Using the material below, print the line that contains "Gift Cards (76, 1277)", the line that contains "You are a GUI agent. The screenshot is 1366×1797.", and every line in between, exactly and nothing else.

** Data extracts follows **

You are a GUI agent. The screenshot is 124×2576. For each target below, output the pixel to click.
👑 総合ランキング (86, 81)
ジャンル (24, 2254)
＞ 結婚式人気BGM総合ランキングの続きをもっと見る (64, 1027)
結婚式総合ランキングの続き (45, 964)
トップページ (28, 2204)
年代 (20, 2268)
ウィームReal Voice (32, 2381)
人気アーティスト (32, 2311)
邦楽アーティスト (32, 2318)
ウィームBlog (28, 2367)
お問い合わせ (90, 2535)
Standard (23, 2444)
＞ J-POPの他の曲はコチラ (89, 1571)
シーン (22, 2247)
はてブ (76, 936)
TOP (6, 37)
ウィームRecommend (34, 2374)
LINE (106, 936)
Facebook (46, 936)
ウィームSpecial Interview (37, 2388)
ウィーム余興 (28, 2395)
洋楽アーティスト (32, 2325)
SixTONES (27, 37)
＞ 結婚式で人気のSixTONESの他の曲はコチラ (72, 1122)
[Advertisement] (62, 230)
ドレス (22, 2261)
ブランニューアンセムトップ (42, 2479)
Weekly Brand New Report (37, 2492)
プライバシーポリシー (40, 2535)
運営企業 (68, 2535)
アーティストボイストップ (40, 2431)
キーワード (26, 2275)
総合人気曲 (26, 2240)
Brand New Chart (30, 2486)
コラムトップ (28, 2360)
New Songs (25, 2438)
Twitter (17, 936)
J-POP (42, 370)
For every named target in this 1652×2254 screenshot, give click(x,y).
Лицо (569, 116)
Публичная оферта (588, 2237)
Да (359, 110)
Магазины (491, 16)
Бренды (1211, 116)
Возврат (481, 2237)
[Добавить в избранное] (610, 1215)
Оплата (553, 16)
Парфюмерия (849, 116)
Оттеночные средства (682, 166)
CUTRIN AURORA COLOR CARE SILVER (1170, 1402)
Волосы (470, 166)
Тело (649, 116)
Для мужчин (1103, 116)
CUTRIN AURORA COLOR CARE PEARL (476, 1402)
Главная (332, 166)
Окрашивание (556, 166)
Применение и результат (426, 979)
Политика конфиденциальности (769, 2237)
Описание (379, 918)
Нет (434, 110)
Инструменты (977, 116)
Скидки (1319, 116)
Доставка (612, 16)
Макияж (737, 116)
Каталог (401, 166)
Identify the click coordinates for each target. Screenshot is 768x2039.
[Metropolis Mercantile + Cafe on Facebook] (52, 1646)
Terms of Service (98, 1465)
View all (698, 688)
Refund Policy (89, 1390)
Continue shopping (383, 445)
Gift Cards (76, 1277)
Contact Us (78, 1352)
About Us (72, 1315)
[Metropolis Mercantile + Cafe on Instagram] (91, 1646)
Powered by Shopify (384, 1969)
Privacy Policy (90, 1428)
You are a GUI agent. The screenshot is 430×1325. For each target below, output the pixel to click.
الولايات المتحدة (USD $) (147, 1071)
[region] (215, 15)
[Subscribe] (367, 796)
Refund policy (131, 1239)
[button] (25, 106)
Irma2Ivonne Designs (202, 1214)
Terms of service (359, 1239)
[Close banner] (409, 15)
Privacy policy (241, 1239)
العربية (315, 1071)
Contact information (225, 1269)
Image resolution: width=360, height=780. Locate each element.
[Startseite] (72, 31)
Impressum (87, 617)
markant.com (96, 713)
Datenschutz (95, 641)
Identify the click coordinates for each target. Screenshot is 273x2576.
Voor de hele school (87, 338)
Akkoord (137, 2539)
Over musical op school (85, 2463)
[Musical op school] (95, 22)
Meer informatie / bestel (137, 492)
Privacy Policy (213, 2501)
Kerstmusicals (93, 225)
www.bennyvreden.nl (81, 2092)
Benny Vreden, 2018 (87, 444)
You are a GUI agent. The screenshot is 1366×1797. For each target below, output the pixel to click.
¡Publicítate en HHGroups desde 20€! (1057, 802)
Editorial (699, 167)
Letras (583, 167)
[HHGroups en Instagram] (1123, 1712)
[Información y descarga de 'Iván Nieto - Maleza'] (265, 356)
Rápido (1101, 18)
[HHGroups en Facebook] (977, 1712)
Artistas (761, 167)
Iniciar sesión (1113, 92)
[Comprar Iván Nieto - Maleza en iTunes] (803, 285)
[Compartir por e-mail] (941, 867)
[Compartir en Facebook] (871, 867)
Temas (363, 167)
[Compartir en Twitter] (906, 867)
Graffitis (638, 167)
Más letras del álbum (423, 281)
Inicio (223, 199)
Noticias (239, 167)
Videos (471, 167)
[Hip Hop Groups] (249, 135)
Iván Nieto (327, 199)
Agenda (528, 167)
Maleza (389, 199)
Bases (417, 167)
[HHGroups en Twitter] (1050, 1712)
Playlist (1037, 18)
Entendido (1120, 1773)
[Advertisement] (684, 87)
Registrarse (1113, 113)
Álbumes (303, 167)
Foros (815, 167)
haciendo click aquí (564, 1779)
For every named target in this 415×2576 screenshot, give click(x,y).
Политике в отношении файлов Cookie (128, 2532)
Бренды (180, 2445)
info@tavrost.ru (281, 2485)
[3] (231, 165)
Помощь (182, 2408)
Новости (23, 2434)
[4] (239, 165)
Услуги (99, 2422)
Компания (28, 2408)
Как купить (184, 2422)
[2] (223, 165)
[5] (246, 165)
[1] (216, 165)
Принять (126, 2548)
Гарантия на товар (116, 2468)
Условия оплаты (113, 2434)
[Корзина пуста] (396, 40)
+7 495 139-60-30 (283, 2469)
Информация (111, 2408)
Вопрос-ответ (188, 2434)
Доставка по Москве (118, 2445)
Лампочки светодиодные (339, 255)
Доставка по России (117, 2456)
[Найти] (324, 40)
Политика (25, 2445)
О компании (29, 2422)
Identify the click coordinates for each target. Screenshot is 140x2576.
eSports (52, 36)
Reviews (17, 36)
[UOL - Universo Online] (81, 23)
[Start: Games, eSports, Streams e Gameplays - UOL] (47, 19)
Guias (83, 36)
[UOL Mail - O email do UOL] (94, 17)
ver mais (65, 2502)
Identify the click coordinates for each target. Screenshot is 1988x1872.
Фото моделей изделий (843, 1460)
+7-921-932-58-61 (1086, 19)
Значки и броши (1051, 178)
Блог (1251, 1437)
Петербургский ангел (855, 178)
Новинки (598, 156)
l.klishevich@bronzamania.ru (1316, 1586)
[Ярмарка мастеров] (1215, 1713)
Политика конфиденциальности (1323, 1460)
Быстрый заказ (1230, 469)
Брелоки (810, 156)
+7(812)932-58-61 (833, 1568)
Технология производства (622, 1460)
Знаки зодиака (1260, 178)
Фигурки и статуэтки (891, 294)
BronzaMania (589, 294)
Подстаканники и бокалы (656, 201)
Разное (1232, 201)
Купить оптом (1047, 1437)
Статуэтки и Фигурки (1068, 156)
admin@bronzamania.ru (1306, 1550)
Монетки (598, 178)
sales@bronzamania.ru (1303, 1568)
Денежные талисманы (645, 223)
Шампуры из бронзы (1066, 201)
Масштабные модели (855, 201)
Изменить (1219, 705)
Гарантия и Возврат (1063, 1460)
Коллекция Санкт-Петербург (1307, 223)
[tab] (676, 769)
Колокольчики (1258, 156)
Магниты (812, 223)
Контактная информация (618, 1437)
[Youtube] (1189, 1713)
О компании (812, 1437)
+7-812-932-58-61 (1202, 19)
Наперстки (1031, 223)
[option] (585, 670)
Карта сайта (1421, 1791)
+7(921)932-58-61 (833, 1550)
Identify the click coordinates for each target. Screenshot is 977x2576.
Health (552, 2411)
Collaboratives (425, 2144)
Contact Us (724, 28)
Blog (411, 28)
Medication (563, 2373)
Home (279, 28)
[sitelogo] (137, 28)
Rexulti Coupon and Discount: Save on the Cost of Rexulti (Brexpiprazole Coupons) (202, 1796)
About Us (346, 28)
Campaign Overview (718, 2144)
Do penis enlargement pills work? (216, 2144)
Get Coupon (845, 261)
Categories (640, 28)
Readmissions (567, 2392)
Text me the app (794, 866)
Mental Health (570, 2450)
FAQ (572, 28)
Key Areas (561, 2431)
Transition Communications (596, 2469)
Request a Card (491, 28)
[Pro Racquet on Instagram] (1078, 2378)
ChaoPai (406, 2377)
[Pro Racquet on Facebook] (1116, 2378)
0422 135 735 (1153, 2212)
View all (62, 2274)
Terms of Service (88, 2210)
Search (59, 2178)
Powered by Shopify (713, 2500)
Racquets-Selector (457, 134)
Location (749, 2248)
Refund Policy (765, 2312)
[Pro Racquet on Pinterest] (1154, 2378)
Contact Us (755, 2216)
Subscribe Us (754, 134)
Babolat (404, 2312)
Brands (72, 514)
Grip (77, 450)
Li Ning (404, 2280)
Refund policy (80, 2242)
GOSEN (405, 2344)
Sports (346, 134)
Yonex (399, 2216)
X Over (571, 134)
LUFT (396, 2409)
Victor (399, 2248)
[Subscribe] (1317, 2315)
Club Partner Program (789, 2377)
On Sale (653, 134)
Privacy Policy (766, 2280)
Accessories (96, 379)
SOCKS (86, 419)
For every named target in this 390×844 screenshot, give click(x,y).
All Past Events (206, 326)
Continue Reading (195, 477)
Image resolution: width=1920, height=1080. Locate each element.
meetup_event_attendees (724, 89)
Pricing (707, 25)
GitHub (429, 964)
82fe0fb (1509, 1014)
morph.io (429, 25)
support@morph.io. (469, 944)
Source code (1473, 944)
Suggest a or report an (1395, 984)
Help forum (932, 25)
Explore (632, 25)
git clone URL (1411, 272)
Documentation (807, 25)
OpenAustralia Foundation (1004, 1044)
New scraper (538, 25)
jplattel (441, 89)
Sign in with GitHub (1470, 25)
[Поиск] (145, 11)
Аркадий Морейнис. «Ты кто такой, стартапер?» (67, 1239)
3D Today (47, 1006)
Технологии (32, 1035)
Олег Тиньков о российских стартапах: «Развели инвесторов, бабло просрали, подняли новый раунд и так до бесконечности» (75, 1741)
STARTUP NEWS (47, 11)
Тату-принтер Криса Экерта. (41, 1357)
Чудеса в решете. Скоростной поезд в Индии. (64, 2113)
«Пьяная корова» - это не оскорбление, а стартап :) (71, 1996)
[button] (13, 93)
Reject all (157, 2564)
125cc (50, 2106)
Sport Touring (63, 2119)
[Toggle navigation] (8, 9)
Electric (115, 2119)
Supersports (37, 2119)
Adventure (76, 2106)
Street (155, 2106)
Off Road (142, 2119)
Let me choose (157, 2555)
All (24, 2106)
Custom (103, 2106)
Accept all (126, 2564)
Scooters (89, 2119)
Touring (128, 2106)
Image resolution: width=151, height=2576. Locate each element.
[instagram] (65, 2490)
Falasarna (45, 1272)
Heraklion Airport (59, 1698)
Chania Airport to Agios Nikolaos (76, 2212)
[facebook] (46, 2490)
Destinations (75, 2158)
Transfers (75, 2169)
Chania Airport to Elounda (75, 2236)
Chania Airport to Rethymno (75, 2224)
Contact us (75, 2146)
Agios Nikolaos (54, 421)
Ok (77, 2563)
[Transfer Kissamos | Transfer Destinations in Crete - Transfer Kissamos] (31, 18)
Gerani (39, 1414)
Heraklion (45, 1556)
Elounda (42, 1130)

** End of Data extracts **

Solution:
Gift Cards (76, 1277)
Contact Us (78, 1352)
About Us (72, 1315)
[Metropolis Mercantile + Cafe on Instagram] (91, 1646)
Powered by Shopify (384, 1969)
Privacy Policy (90, 1428)
You are a GUI agent. The screenshot is 430×1325. For each target below, output the pixel to click.
الولايات المتحدة (USD $) (147, 1071)
[region] (215, 15)
[Subscribe] (367, 796)
Refund policy (131, 1239)
[button] (25, 106)
Irma2Ivonne Designs (202, 1214)
Terms of service (359, 1239)
[Close banner] (409, 15)
Privacy policy (241, 1239)
العربية (315, 1071)
Contact information (225, 1269)
Image resolution: width=360, height=780. Locate each element.
[Startseite] (72, 31)
Impressum (87, 617)
markant.com (96, 713)
Datenschutz (95, 641)
Identify the click coordinates for each target. Screenshot is 273x2576.
Voor de hele school (87, 338)
Akkoord (137, 2539)
Over musical op school (85, 2463)
[Musical op school] (95, 22)
Meer informatie / bestel (137, 492)
Privacy Policy (213, 2501)
Kerstmusicals (93, 225)
www.bennyvreden.nl (81, 2092)
Benny Vreden, 2018 (87, 444)
You are a GUI agent. The screenshot is 1366×1797. For each target below, output the pixel to click.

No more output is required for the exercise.